● **WHAT IS REQUIRED**: Revise the rows from the line with "Image resolution: width=1315" to the line with "Click the class", replacing "Task:" with "Instruction:" and leaving everything else the same. Give back only those lines.

● **ENTRIES SUPPLIED**:
——

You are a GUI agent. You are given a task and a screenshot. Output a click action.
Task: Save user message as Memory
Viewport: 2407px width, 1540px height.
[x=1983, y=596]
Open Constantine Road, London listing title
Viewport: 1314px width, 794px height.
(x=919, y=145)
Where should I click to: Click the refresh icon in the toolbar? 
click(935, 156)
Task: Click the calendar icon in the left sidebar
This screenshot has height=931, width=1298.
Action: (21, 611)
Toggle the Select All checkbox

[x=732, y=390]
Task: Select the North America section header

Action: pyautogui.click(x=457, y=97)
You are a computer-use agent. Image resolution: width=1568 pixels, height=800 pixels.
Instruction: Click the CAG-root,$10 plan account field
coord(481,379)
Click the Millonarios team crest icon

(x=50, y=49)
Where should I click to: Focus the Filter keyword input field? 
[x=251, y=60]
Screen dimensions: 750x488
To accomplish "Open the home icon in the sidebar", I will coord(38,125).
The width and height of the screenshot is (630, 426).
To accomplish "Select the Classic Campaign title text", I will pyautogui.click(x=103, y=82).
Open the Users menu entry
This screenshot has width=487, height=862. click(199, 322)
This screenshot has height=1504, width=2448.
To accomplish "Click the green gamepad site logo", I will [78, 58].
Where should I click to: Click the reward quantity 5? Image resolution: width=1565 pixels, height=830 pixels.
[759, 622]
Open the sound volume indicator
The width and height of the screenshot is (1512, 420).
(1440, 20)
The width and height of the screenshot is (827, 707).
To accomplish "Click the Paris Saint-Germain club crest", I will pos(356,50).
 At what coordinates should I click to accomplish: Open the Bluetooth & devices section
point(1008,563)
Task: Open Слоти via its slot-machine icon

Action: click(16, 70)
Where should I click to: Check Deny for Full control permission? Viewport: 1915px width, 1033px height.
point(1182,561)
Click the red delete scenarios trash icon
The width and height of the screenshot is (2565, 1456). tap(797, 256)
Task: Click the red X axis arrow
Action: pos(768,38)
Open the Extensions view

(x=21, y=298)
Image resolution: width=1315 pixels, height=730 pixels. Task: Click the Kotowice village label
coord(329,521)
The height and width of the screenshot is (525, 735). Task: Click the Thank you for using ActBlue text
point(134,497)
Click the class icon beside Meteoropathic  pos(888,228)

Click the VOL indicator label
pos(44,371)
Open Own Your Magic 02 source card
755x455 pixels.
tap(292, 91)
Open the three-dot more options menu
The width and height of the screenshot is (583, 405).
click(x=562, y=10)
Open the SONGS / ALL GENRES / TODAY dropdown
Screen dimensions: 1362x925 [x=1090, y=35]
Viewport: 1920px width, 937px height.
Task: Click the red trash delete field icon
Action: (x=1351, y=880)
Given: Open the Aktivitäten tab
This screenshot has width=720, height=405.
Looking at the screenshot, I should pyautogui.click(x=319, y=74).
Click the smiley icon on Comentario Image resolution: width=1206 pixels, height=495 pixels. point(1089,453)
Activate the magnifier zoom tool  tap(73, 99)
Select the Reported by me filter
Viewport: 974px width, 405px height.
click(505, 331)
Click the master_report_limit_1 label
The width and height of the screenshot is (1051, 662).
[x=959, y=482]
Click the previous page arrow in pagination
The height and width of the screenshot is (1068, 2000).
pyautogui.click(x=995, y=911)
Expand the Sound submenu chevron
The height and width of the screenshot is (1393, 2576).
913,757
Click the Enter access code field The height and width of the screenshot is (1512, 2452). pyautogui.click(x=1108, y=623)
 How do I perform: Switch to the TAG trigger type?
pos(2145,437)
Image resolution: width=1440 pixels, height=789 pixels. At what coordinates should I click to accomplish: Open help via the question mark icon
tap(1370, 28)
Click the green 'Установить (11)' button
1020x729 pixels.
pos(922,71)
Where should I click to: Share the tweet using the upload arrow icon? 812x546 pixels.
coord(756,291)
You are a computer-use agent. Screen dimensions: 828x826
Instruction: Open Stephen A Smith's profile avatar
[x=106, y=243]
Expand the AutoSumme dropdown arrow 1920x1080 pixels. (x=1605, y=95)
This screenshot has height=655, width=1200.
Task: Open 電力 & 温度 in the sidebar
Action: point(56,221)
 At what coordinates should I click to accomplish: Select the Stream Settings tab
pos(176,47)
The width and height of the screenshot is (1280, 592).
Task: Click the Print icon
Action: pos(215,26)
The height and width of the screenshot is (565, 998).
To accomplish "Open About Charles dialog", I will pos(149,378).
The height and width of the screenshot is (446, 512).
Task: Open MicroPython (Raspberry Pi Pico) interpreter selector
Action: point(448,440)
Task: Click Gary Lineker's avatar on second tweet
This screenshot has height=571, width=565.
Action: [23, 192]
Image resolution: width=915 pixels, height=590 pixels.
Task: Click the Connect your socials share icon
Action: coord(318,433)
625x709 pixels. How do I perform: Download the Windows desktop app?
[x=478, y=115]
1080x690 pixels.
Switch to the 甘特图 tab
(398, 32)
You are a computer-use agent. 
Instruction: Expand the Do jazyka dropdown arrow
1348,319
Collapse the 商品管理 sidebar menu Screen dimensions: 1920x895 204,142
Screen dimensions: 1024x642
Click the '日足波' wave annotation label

——

● **TASK SOLUTION**:
Image resolution: width=1315 pixels, height=730 pixels. Instruction: Click the Kotowice village label
coord(329,521)
The height and width of the screenshot is (525, 735). Instruction: Click the Thank you for using ActBlue text
point(134,497)
Click the class icon beside Meteoropathic  pos(888,228)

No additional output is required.